Non ho mai tenuto un diario e forse è proprio questa la ragione che le mie giornate vanno via via riempiendosi di rimpianti. Avessi fissato in poche righe il riassunto di ogni giorno, con tenacia e costanza, forse tale sensazione di irrecuperabile spreco non sarebbe così vasta: sfogliando le pagine a ritroso avrei sempre potuto trovare qualche ricordo intatto, restituire un senso, o una giustificazione, ad azioni che, ripensate a distanza di anni, sembrano bizzarre o insulse.
Chi ha studiato i diari e i loro compilatori ha fatto la scoperta, non molto sorprendente per la verità, che è la memoria a trarre i maggiori vantaggi. I "diaristi" sembrano avere una memoria molto organizzata, per accedere alla quale non hanno neppure bisogno di rileggere le pagine scritte tempo addietro. È come se la quotidiana operazione di sintesi scritta consegnasse un ricordo pronto all'uso non solo alla pagina ma anche al cervello.
Attenzione, però: gli esperti dicono che per ottenere il massimo dal proprio diario bisogna dedicarvisi a fine giornata. Provarsi a farlo il mattino dopo, se non è inutile poco ci manca. Ciò sembra confermare una mia curiosa teoria sull'autonomia dei singoli giorni, secondo la quale quello nuovo cancella il precedente in più modi. Di questo però vorrei parlarvi un'altra volta. Oggi devo vedermela con questa faccenda del diario e del rimpianto per non averne tenuto uno. Ritengo che incominciare ora sia troppo tardi: più di metà della mia vita se ne è andata. Non resta che tentare un esperimento, un po' folle, probabilmente inutile: un diario a ritroso, tutto inventato.

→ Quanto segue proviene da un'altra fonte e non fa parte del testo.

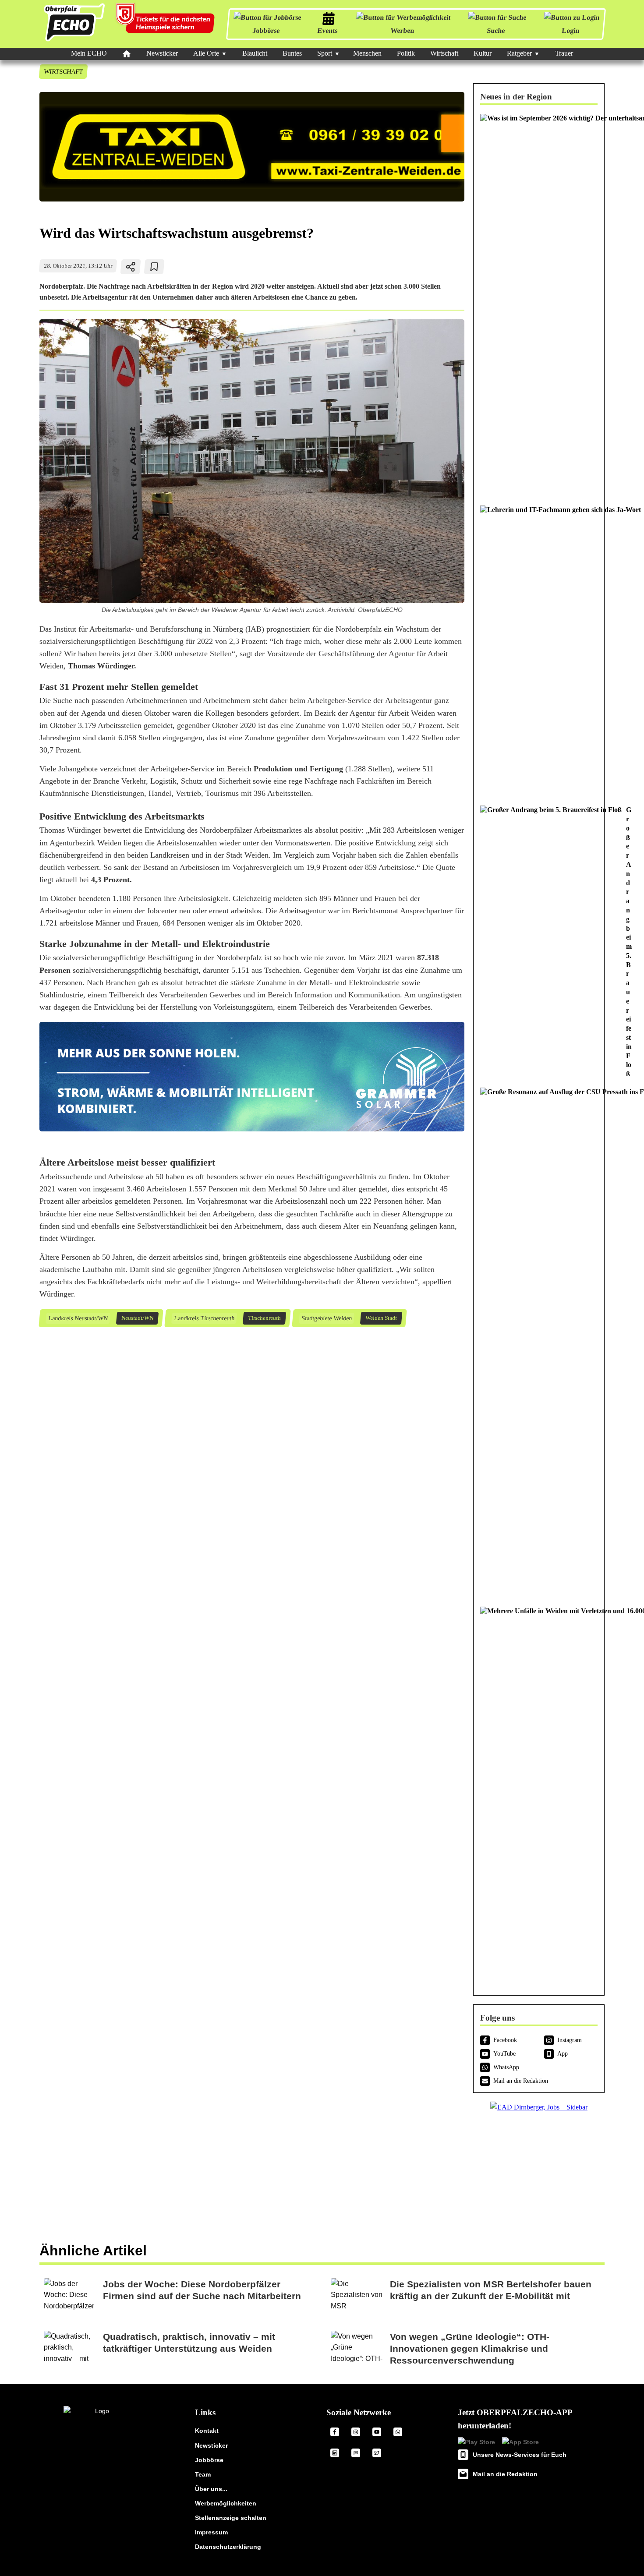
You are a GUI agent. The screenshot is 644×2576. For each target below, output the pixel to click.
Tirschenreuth (264, 1318)
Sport (324, 53)
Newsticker (162, 53)
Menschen (367, 53)
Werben (402, 30)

Ogni giorno immaginare una sintesi di ore mai vissute, andando indietro nel tempo. Oggi scriverei il diario di ieri, domani quello dell'altroieri e così via: diventerebbe, forse, un romanzo schierato contro la forza del tempo. Ultima pagina, ovviamente, il giorno della nascita, nella quale concedermi, grazie all'estremo inganno verso me stesso, un poco di innocente speranza. Il lieto fine dell'inizio.